### WHAT YOU NEED TO DO
Retype the data that follows exactly. No pictures belong in the copy.

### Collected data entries
---+---

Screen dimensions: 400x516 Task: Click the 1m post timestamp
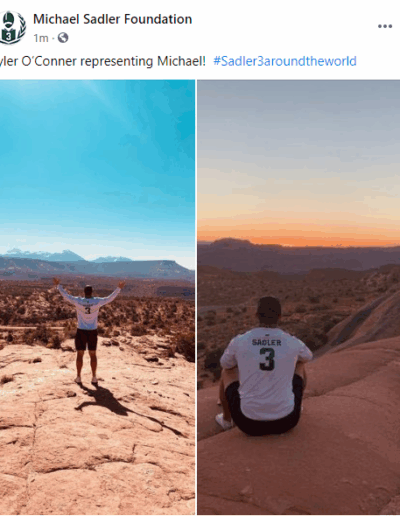[41, 38]
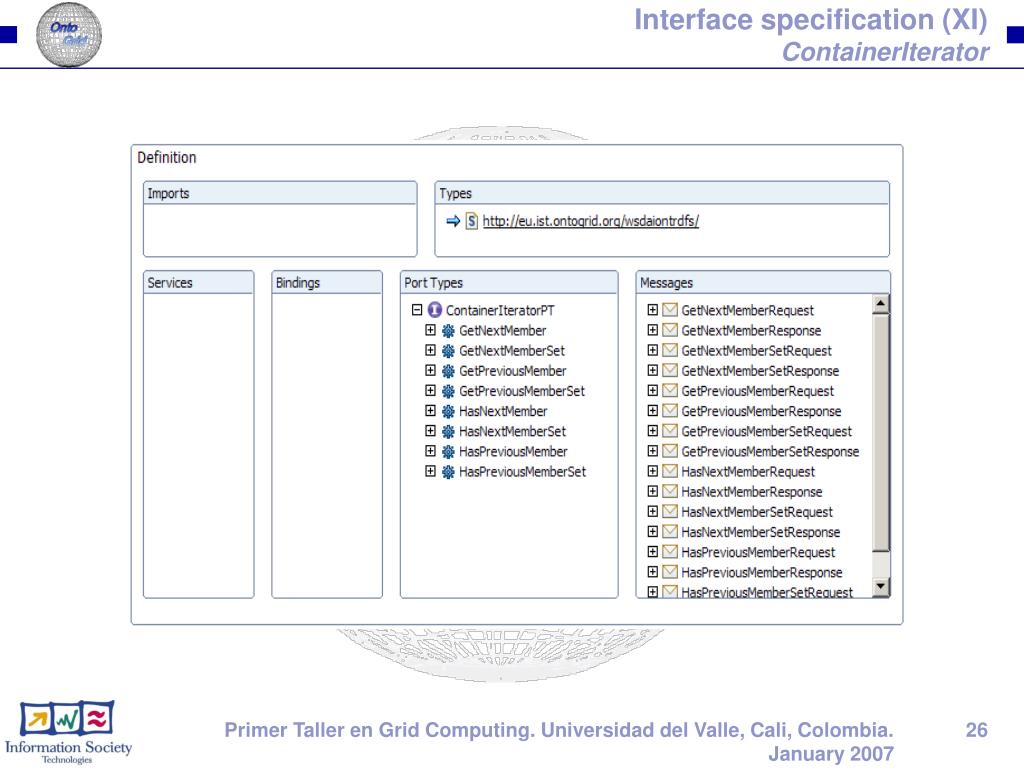Click the blue arrow icon in Types

pos(453,221)
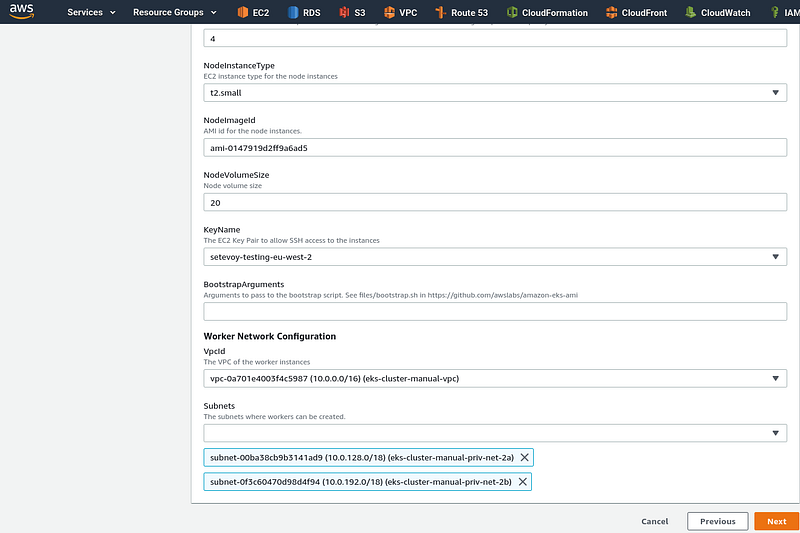Screen dimensions: 800x533
Task: Click the BootstrapArguments input field
Action: [x=495, y=312]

---+---

### ANSWER TO THIS PROBLEM
Screen dimensions: 400x516 Task: Click the 1m post timestamp
[41, 38]
Click the blue arrow icon in Types

pos(453,221)
Screen dimensions: 800x533
Task: Click the BootstrapArguments input field
Action: [x=495, y=312]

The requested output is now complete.